## Intro

Over a couple of blogs I'll break down the process of getting the best performance out of a parallel architecture for processing neural networks.A few points before I begin:

First let me say that I am only going to look at Feed Forward - Back Propagation networks in the first instance. I might get into other types of neural networks with other training methods at a later time but for now I'm keeping things simple. This is also not a rigorous academic work. I'm only going to cover neural network theory in as much detail as I need in order to illustrate my program design.

Second, I must point out that this is an experiment. The method I develop here might not be the most efficient and if you believe you have a better way, please let me know. If I find a better way I'll update the post.

Third, I'm focussing on the Adapteva Parallella architecture. Whatever I write might work on other platforms but no promises from me. If you think it will work elsewhere please give it a try and let me know.

## Carving Up the Task

To get the best performance it is important to carve up the task so that the available hardware is as busy is it can be. Let's begin by looking at the task.#### Feed Forward - Back Propagation Networks

This is the basic shape of a feed forward - back propagation network:

Diagram 1 - Basic Structure

An input vector |x| (x(1) to x(n)) are fed into the network and produce an output vector |z| (z(1) to z(o)) via an intermediate or "hidden" vector |y| (y(1) to y(m)). What happens to transform inputs to outputs will be explained in the next paragraph. In the diagram, each circle is referred to as a Node and the nodes for each vector |x|, |y| and |z| are collectively known as a layer. Each node in the input layer is connected by a link (a.k.a. an arc) to every node in the hidden layer and similarly, each hidden node is linked to every output node.

The transition between input nodes and hidden nodes is shown in the following diagram:

Diagram 2 - Calculation of a single node (y(p))

This example a single node in the hidden layer is calculated (y(p)). To calculate y(p), each input value is multiplied by a weight (w(1,p) to w(n,p) in this diagram). The result is summed, added to bias value b(p) and passed through the Activation Function. The activation function is usually a non-linear function such as sigmoid or tanh.

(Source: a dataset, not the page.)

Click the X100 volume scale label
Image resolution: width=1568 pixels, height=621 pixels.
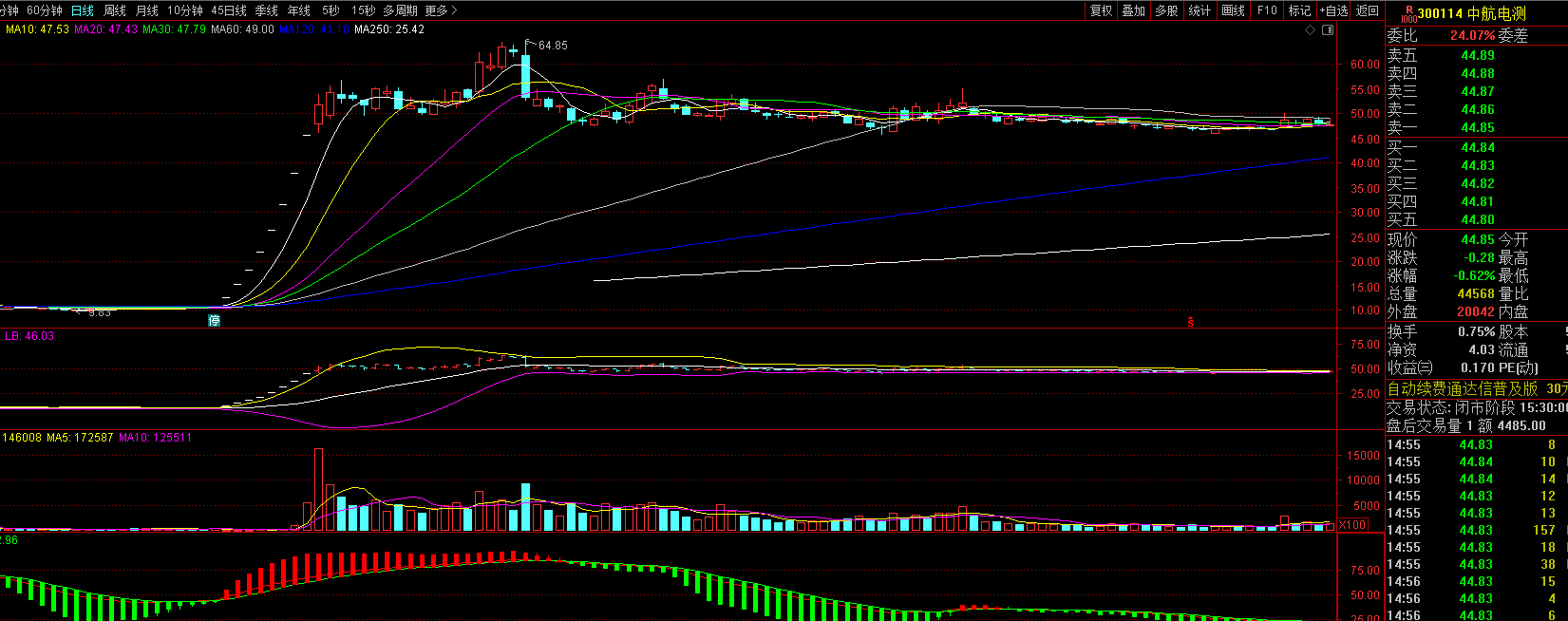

This is the Feed Forward component of the behaviour. Back Propagation refers to the process by which weights and threshold values are adjusted in order for the network to "recognise" an input pattern and produce the output pattern. To use back propagation you need a large number of matched input and output vectors. The input vectors are presented to the network the resultant outputs produced by the feed forward pass are compared to the desired output in the matched set. The error for each output node is calculated and the weights between the hidden nodes and output nodes as well as the threshold value are then adjusted to reduce the magnitude of the error. Once the weights of the hidden to output layer links have been adjusted, the weights of the input to hidden layers are adjusted along with the threshold values on the hidden nodes. Thus the error is propagated backwards through the network. This is termed "training the network".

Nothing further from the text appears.